Background technology
Many parallelisms of optical axis are the basic guarantees that multi-sensor photoelectric weaponry normally runs, therefore, parallelism of optical axis becomes an important parameter of many optical axises electro-optical equipment, not only need to detect accurately in system, installation, maintenance process and debug, and the imbalance of optical-mechanical system can be caused due to environmental change, also need in use in time to verify.
Conventional parallelism of optical axis detection method has projection target plate method, laser beam axis instrument method, pentaprism method and path-splitting projective method, this several method optical system relative complex, also has heavy caliber collimator method, heavy caliber parallel light tube cost is higher, and optical system the method larger to some optical axis distances cannot be measured.
Summary of the invention
The object of this invention is to provide the many parallelisms of optical axis detection method can measuring the larger optical system of optical axis distance.The present invention simultaneously also provides many parallelisms of optical axis pick-up unit that a kind of structure is simple, implement this detection method.

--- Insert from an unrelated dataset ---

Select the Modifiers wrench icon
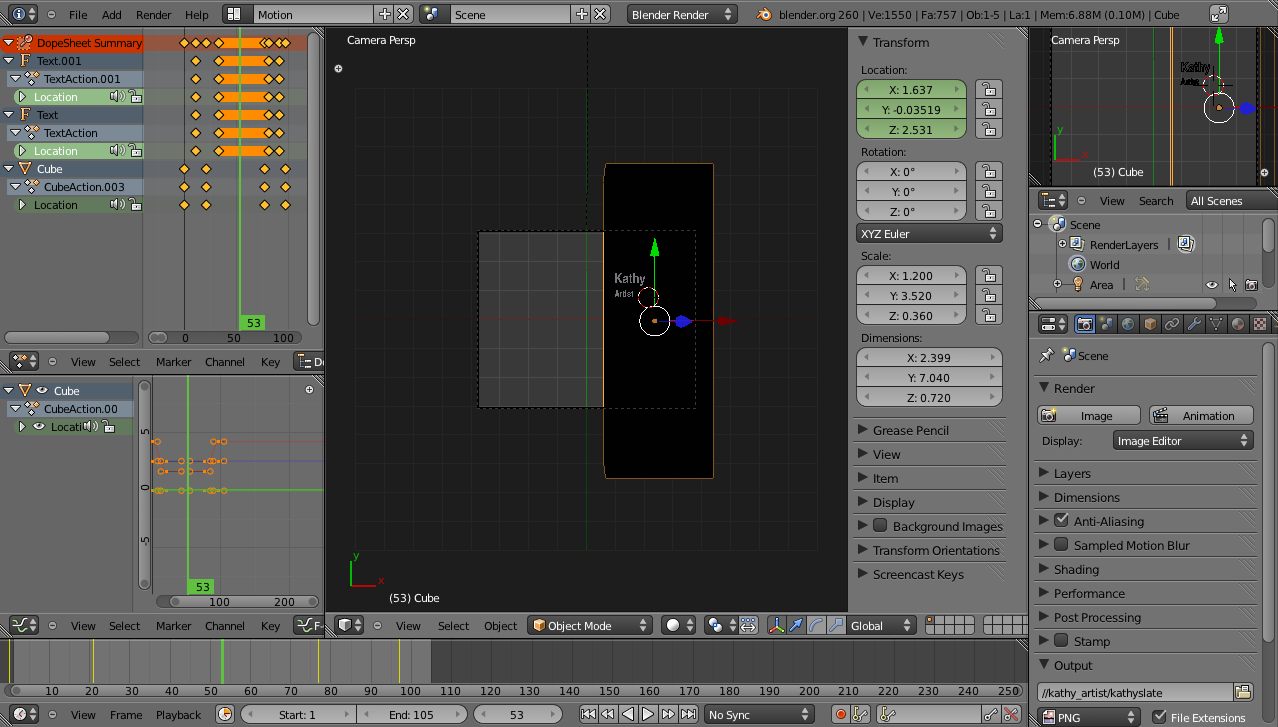Viewport: 1278px width, 727px height. (1195, 323)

In order to realize above object, in the present invention, the technical scheme of many parallelisms of optical axis detection method is as follows: many parallelisms of optical axis detection method, comprise the following steps, 1) determine to detect reference data, parallel light tube is regulated to be in the field range of the first sensor in the first sensor setting up and down of optical system to be detected, the second sensor, now parallel light tube is not in the field range of the second sensor, to optical system to be measured energising, and the tracking cross of first sensor is made to aim at the graticule cross curve of parallel light tube; 2) regulate the distance of parallel light tube and optical system, make parallel light tube be in the field range of the second sensor; 3) relative position of the tracking cross of the second sensor and the graticule cross curve of parallel light tube is observed.

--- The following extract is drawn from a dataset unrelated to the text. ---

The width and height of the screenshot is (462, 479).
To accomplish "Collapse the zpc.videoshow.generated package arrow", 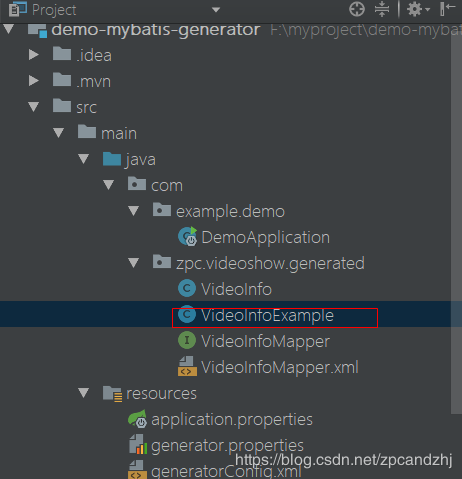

The present invention's many parallelisms of optical axis pick-up unit adopts following technical scheme, many parallelisms of optical axis pick-up unit comprises detection platform, detection platform is provided with the mobile device that can move left and right in left-right direction, mobile device is provided with the parallel light tube that axis extends in left-right direction, described detection platform is provided with the stationary fixture for fixing optical system to be detected in the right of mobile device, the stroke of the left and right directions of described mobile device can meet parallel light tube and be in the field range of the sensor of described optical system.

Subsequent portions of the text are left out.